◆ Task details
Transcribe each entry so that it matches the original exactly.

⟨

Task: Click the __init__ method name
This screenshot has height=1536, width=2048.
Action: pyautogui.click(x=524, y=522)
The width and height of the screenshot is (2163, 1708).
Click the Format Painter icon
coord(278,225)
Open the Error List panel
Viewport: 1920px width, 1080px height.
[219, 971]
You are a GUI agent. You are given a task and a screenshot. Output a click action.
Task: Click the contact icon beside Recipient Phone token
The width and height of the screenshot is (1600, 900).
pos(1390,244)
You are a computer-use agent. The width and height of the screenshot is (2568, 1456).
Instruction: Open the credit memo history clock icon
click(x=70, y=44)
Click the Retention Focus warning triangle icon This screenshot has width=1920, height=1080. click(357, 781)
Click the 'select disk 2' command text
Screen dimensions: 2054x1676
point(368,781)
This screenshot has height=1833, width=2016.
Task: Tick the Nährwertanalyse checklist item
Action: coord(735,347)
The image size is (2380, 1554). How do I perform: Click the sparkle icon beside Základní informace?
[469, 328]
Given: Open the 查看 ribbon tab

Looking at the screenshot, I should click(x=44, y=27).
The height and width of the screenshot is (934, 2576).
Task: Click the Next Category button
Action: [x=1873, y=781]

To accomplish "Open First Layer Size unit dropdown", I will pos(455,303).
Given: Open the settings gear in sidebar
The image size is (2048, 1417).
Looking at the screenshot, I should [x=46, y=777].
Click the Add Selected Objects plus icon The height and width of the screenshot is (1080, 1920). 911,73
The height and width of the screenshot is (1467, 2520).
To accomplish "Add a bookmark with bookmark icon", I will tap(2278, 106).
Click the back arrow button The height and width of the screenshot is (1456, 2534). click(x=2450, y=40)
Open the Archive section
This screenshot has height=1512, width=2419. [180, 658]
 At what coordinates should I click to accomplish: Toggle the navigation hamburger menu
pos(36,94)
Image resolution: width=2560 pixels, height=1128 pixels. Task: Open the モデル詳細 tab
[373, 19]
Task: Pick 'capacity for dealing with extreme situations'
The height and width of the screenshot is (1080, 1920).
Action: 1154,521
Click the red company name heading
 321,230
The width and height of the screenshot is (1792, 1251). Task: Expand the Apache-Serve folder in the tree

⟩

◆ The answer
Task: Click the __init__ method name
This screenshot has height=1536, width=2048.
Action: pyautogui.click(x=524, y=522)
The width and height of the screenshot is (2163, 1708).
Click the Format Painter icon
coord(278,225)
Open the Error List panel
Viewport: 1920px width, 1080px height.
[219, 971]
You are a GUI agent. You are given a task and a screenshot. Output a click action.
Task: Click the contact icon beside Recipient Phone token
The width and height of the screenshot is (1600, 900).
pos(1390,244)
You are a computer-use agent. The width and height of the screenshot is (2568, 1456).
Instruction: Open the credit memo history clock icon
click(x=70, y=44)
Click the Retention Focus warning triangle icon This screenshot has width=1920, height=1080. click(357, 781)
Click the 'select disk 2' command text
Screen dimensions: 2054x1676
point(368,781)
This screenshot has height=1833, width=2016.
Task: Tick the Nährwertanalyse checklist item
Action: coord(735,347)
The image size is (2380, 1554). How do I perform: Click the sparkle icon beside Základní informace?
[469, 328]
Given: Open the 查看 ribbon tab

Looking at the screenshot, I should click(x=44, y=27).
The height and width of the screenshot is (934, 2576).
Task: Click the Next Category button
Action: [x=1873, y=781]

To accomplish "Open First Layer Size unit dropdown", I will pos(455,303).
Given: Open the settings gear in sidebar
The image size is (2048, 1417).
Looking at the screenshot, I should [x=46, y=777].
Click the Add Selected Objects plus icon The height and width of the screenshot is (1080, 1920). 911,73
The height and width of the screenshot is (1467, 2520).
To accomplish "Add a bookmark with bookmark icon", I will tap(2278, 106).
Click the back arrow button The height and width of the screenshot is (1456, 2534). click(x=2450, y=40)
Open the Archive section
This screenshot has height=1512, width=2419. [180, 658]
 At what coordinates should I click to accomplish: Toggle the navigation hamburger menu
pos(36,94)
Image resolution: width=2560 pixels, height=1128 pixels. Task: Open the モデル詳細 tab
[373, 19]
Task: Pick 'capacity for dealing with extreme situations'
The height and width of the screenshot is (1080, 1920).
Action: 1154,521
Click the red company name heading
 321,230
The width and height of the screenshot is (1792, 1251). Task: Expand the Apache-Serve folder in the tree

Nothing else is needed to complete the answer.